___ EXCERPTED DATA

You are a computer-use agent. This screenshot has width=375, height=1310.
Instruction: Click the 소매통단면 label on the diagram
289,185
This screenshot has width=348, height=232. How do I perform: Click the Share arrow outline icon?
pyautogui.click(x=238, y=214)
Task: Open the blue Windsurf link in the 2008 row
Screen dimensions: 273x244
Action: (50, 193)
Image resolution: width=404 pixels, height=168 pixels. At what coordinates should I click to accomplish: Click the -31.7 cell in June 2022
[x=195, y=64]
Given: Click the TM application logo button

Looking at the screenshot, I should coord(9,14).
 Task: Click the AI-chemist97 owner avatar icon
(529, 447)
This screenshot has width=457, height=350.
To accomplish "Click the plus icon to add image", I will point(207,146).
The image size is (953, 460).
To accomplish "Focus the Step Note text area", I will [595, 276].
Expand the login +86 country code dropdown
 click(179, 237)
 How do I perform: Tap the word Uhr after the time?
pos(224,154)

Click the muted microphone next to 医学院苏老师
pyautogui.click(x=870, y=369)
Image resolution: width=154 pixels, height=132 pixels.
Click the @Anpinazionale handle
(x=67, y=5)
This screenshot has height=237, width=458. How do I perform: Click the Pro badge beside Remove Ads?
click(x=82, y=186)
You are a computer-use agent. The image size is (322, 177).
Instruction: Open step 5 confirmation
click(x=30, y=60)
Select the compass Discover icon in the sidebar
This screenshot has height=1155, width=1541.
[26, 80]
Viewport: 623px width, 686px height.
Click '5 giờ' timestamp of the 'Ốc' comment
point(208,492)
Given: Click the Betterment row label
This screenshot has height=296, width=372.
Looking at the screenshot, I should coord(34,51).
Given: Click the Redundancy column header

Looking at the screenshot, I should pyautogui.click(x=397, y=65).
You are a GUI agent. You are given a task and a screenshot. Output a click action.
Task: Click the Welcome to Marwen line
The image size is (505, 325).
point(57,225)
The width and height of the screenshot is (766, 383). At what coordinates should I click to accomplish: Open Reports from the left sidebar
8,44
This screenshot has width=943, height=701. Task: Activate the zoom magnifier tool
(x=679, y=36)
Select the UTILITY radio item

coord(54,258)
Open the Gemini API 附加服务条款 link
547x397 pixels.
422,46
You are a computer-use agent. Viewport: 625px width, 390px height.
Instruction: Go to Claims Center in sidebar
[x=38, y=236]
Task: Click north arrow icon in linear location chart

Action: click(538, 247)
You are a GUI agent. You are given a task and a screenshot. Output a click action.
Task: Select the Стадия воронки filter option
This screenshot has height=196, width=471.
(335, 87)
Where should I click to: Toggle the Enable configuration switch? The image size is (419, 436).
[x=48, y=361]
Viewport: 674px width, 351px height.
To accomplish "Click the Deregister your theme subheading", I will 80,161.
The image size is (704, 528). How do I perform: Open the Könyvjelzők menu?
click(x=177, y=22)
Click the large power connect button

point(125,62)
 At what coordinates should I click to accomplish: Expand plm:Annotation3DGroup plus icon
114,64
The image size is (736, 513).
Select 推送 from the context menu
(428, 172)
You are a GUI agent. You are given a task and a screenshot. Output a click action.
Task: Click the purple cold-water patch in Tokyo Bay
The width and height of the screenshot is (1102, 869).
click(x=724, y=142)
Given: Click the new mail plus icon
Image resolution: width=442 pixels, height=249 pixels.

______

* **PROBLEM TO WORK ON**
From the preceding material, extract every line exactly.

* **WRITTEN RESPONSE**
You are a computer-use agent. This screenshot has width=375, height=1310.
Instruction: Click the 소매통단면 label on the diagram
289,185
This screenshot has width=348, height=232. How do I perform: Click the Share arrow outline icon?
pyautogui.click(x=238, y=214)
Task: Open the blue Windsurf link in the 2008 row
Screen dimensions: 273x244
Action: (50, 193)
Image resolution: width=404 pixels, height=168 pixels. At what coordinates should I click to accomplish: Click the -31.7 cell in June 2022
[x=195, y=64]
Given: Click the TM application logo button

Looking at the screenshot, I should coord(9,14).
 Task: Click the AI-chemist97 owner avatar icon
(529, 447)
This screenshot has width=457, height=350.
To accomplish "Click the plus icon to add image", I will point(207,146).
The image size is (953, 460).
To accomplish "Focus the Step Note text area", I will [595, 276].
Expand the login +86 country code dropdown
 click(179, 237)
 How do I perform: Tap the word Uhr after the time?
pos(224,154)

Click the muted microphone next to 医学院苏老师
pyautogui.click(x=870, y=369)
Image resolution: width=154 pixels, height=132 pixels.
Click the @Anpinazionale handle
(x=67, y=5)
This screenshot has height=237, width=458. How do I perform: Click the Pro badge beside Remove Ads?
click(x=82, y=186)
You are a computer-use agent. The image size is (322, 177).
Instruction: Open step 5 confirmation
click(x=30, y=60)
Select the compass Discover icon in the sidebar
This screenshot has height=1155, width=1541.
[26, 80]
Viewport: 623px width, 686px height.
Click '5 giờ' timestamp of the 'Ốc' comment
point(208,492)
Given: Click the Betterment row label
This screenshot has height=296, width=372.
Looking at the screenshot, I should coord(34,51).
Given: Click the Redundancy column header

Looking at the screenshot, I should pyautogui.click(x=397, y=65).
You are a GUI agent. You are given a task and a screenshot. Output a click action.
Task: Click the Welcome to Marwen line
The image size is (505, 325).
point(57,225)
The width and height of the screenshot is (766, 383). At what coordinates should I click to accomplish: Open Reports from the left sidebar
8,44
This screenshot has width=943, height=701. Task: Activate the zoom magnifier tool
(x=679, y=36)
Select the UTILITY radio item

coord(54,258)
Open the Gemini API 附加服务条款 link
547x397 pixels.
422,46
You are a computer-use agent. Viewport: 625px width, 390px height.
Instruction: Go to Claims Center in sidebar
[x=38, y=236]
Task: Click north arrow icon in linear location chart

Action: click(538, 247)
You are a GUI agent. You are given a task and a screenshot. Output a click action.
Task: Select the Стадия воронки filter option
This screenshot has height=196, width=471.
(335, 87)
Where should I click to: Toggle the Enable configuration switch? The image size is (419, 436).
[x=48, y=361]
Viewport: 674px width, 351px height.
To accomplish "Click the Deregister your theme subheading", I will 80,161.
The image size is (704, 528). How do I perform: Open the Könyvjelzők menu?
click(x=177, y=22)
Click the large power connect button

point(125,62)
 At what coordinates should I click to accomplish: Expand plm:Annotation3DGroup plus icon
114,64
The image size is (736, 513).
Select 推送 from the context menu
(428, 172)
You are a GUI agent. You are given a task and a screenshot. Output a click action.
Task: Click the purple cold-water patch in Tokyo Bay
The width and height of the screenshot is (1102, 869).
click(x=724, y=142)
Given: Click the new mail plus icon
Image resolution: width=442 pixels, height=249 pixels.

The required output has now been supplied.